1)Bewitched Herds Boys
2)The Ghost of New Year's Eve
3)Question by the Night Ghost
4)The French and the Wine
5)The End of the Wizard
6)Among Them
7)Foal in an Egg
8)Overheard
9)Gipsy Magic
10)Cursed by the Zyprio
11)A Witch Reveals Herself

DISCOGRAPHIE


Welten Brand - The End Of The Wizard
(2006) - gothique dark metal - Label : Napalm Records



Dans le genre "forces parallèles" au metal, un groupe comme Welten Brand risque de rameuter à lui un certain nombre de headbangers. L'ambiance est majoritairement très sombre, au sein d'un album cold-wave atmosphérique lorgnant sur le gothique. On ne peut plus, fin 2006, parler d'un tel groupe comme d'un élément novateur. Mais The End Of The Wizard n'en est pas pour autant un disque dénué d'intérêt, pour qui aime les sombres vibrations de combos comme Anathema ou Elend. Petit détour par le Liechtenstein, ça n’arrive pas souvent.

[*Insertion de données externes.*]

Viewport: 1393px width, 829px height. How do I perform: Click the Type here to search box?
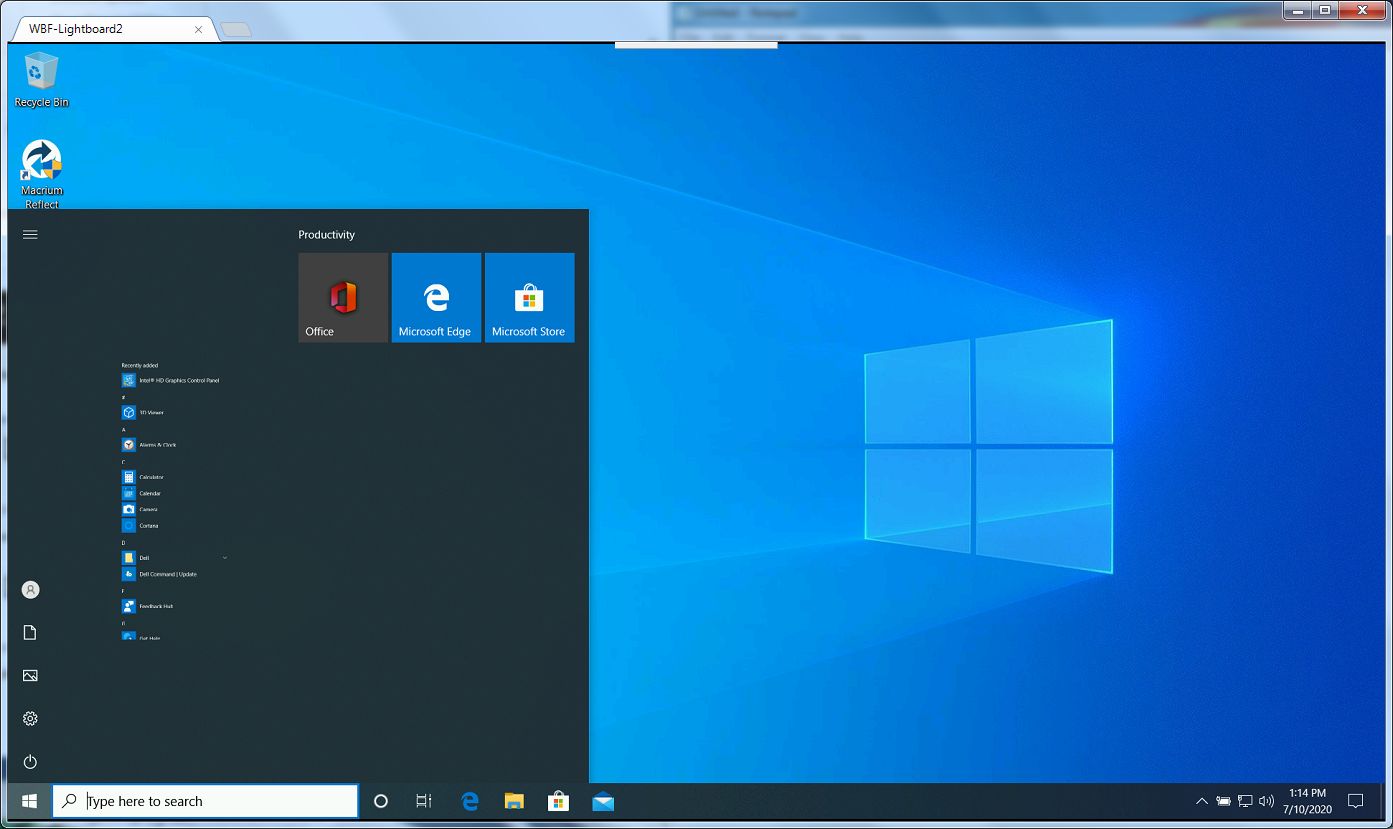click(x=205, y=801)
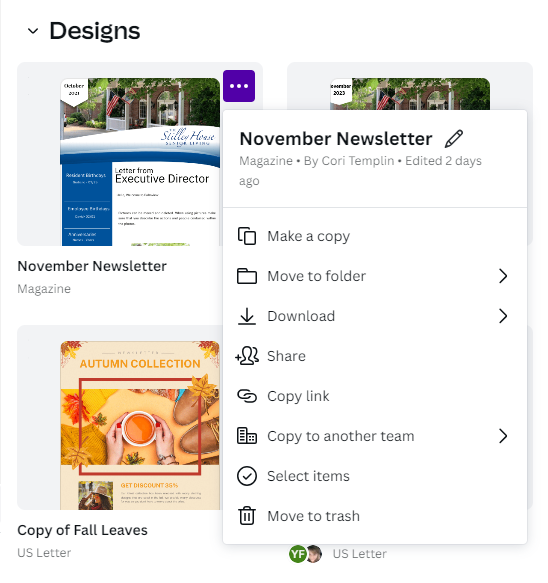Click the pencil icon to rename design
The width and height of the screenshot is (548, 583).
[454, 139]
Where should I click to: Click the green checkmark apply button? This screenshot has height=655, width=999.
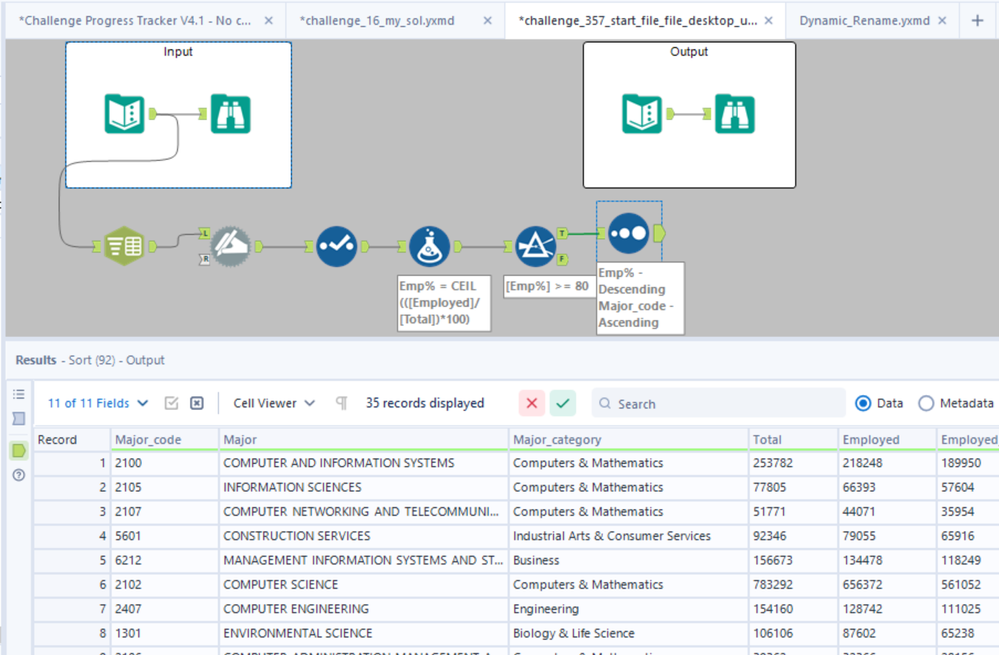pos(563,403)
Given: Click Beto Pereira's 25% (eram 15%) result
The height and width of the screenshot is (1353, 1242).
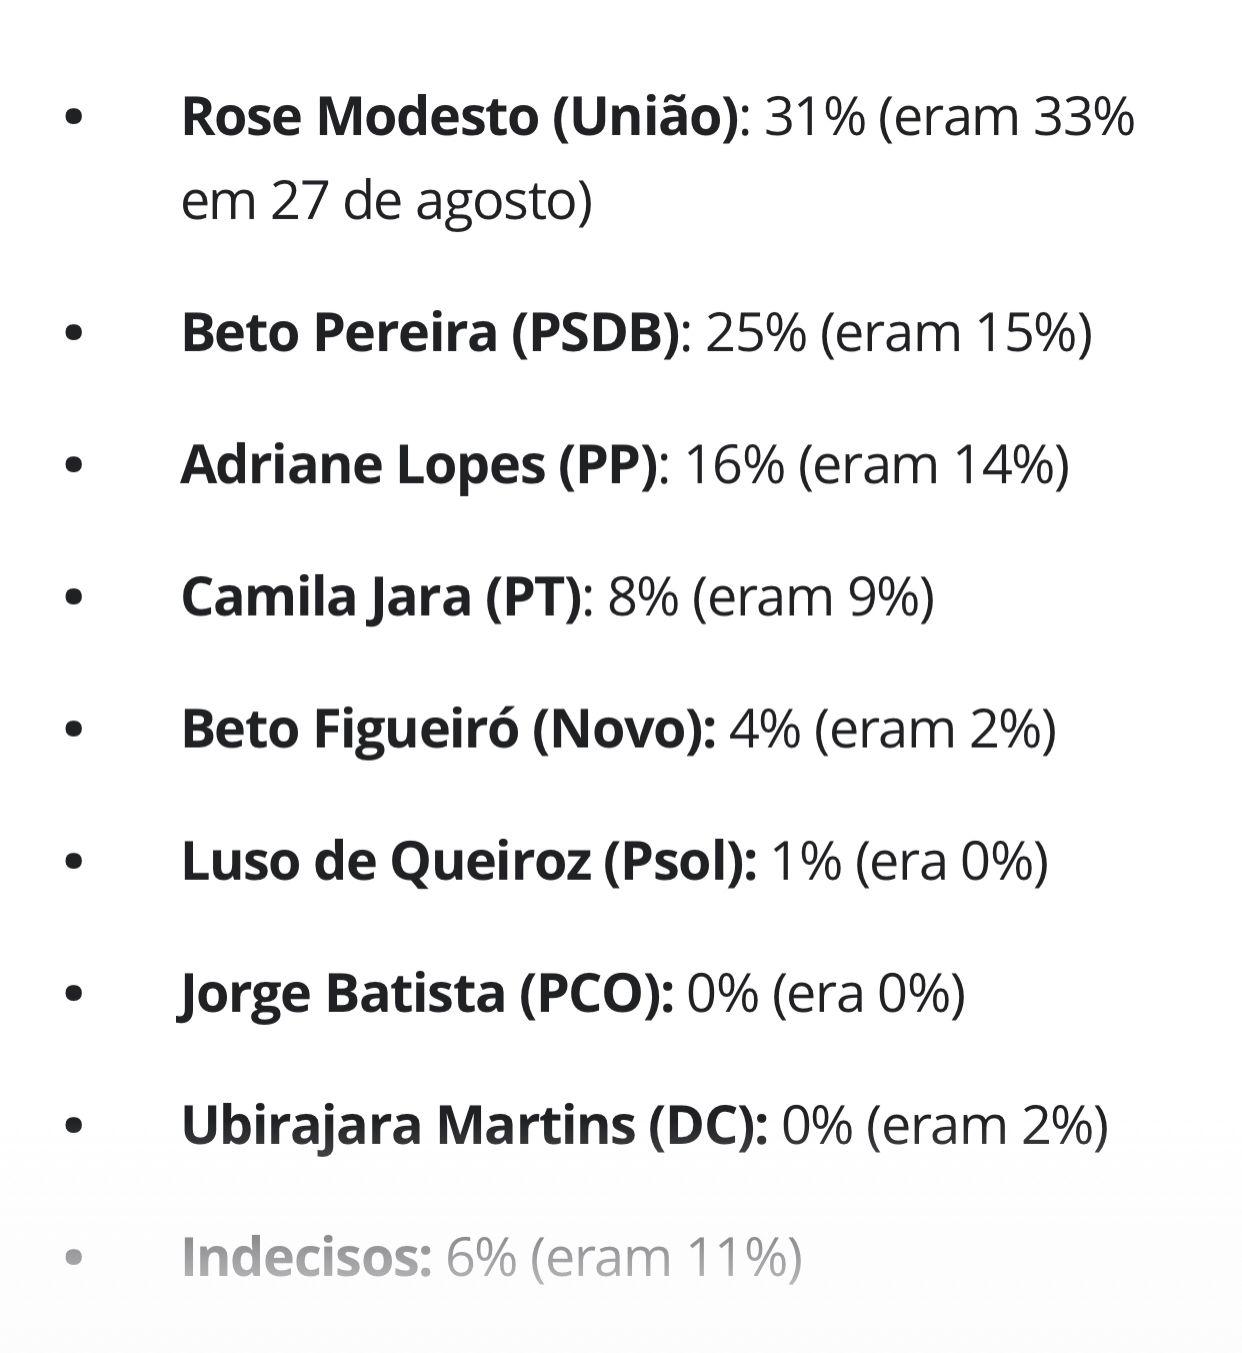Looking at the screenshot, I should [x=898, y=332].
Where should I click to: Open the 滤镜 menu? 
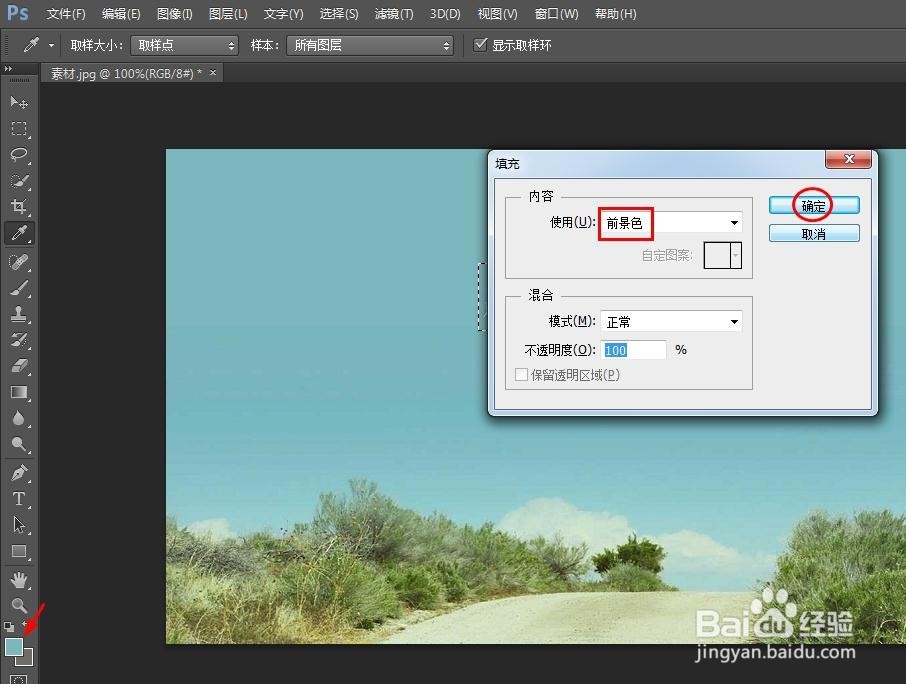[x=393, y=14]
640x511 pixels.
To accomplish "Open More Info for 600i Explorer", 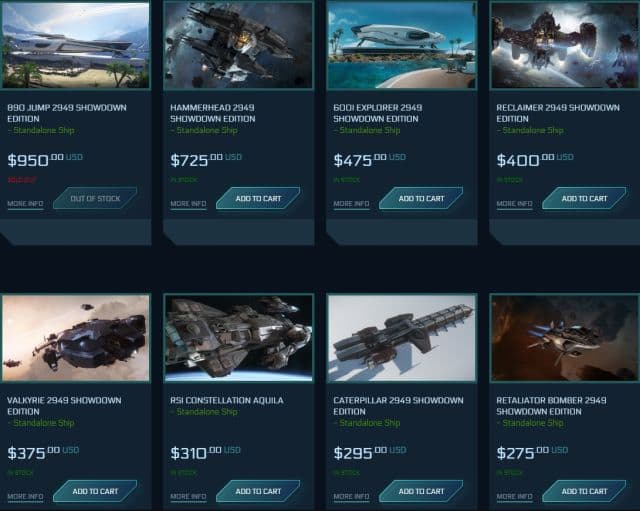I will [351, 204].
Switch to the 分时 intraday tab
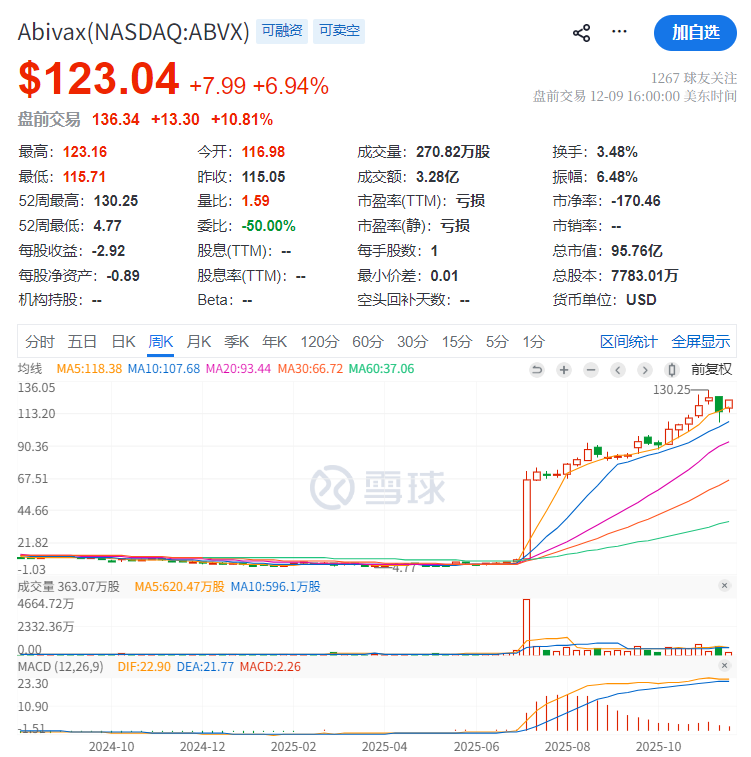751x757 pixels. (x=40, y=341)
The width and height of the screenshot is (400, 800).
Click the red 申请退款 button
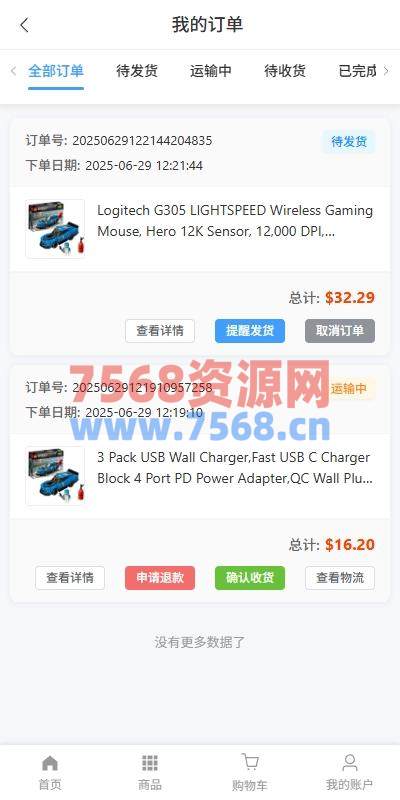click(x=160, y=578)
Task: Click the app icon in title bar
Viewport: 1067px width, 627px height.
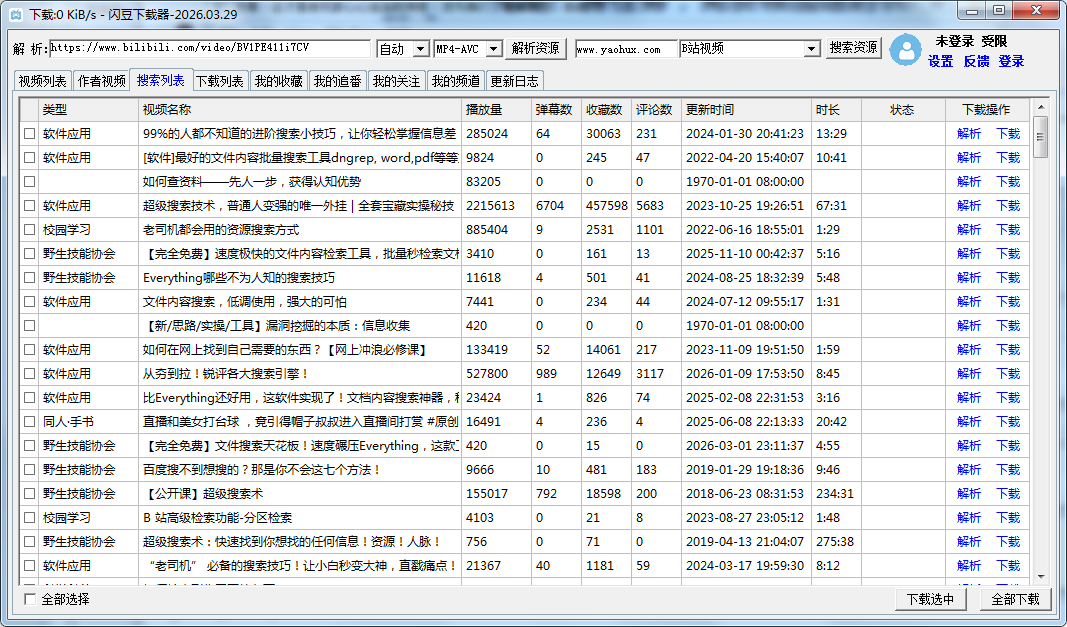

Le contraste voix grave masculine / voix angélique féminine est exploité sous toutes ses facettes, d'où le rapprochement du groupe aux Theatre Of Tragedy et autre Tristania. "Question Of The Night Ghost" est à cet égard une réussite, tout comme la pseudo-ballade "The French And The Wine". Les arrangements orchestraux par ailleurs fortement redondants prennent ici une dimension particulière, peut-être due au fait que la batterie finit par s'emballer en fin de titre, échappant au mid-tempo rapidement gavant qui sévit sur l'ensemble de l’album. Rythmiquement parlant, Welten Brand est faible, voire ridicule ; mais là n'est point leur propos. Il suffit d'entendre le mix, noyant la guitare électrique sous le piano et les effets orchestraux, pour comprendre que le heavy metal n'est qu'une vague influence, et que la new-wave a finalement engendré, elle aussi, un certain nombre de dérivés musicaux plutôt viables.

Il est néanmoins difficile pour Welten Brand de se montrer innovant, si ce n'est par l'utilisation d'instruments peu courants - un peu de xylophone par-ci, deux-trois notes de basson par-là - et l'atmosphère libérée par cet album s'en trouve en fin de compte bien linéarisée. L'auditeur risque donc de se montrer moins réceptif à cette mélancolie ambiante une fois passée la première moitié du disque. D'autant que les titres tendent à chercher une déstructuration dans la longueur, accentuant l'effet de redite ("The End Of The Wizard"). Le chant féminin, proche du lyrique, est toujours juste mais manque de sentiments, la faute à une mécanique bien carrée. Une impression globale d'un album irrégulier donc, ce qui est paradoxal étant donnée la non-diversification poussée à l'extrême adoptée par le groupe. Welten Brand, les AC/DC du goth ? À voir sur la longueur.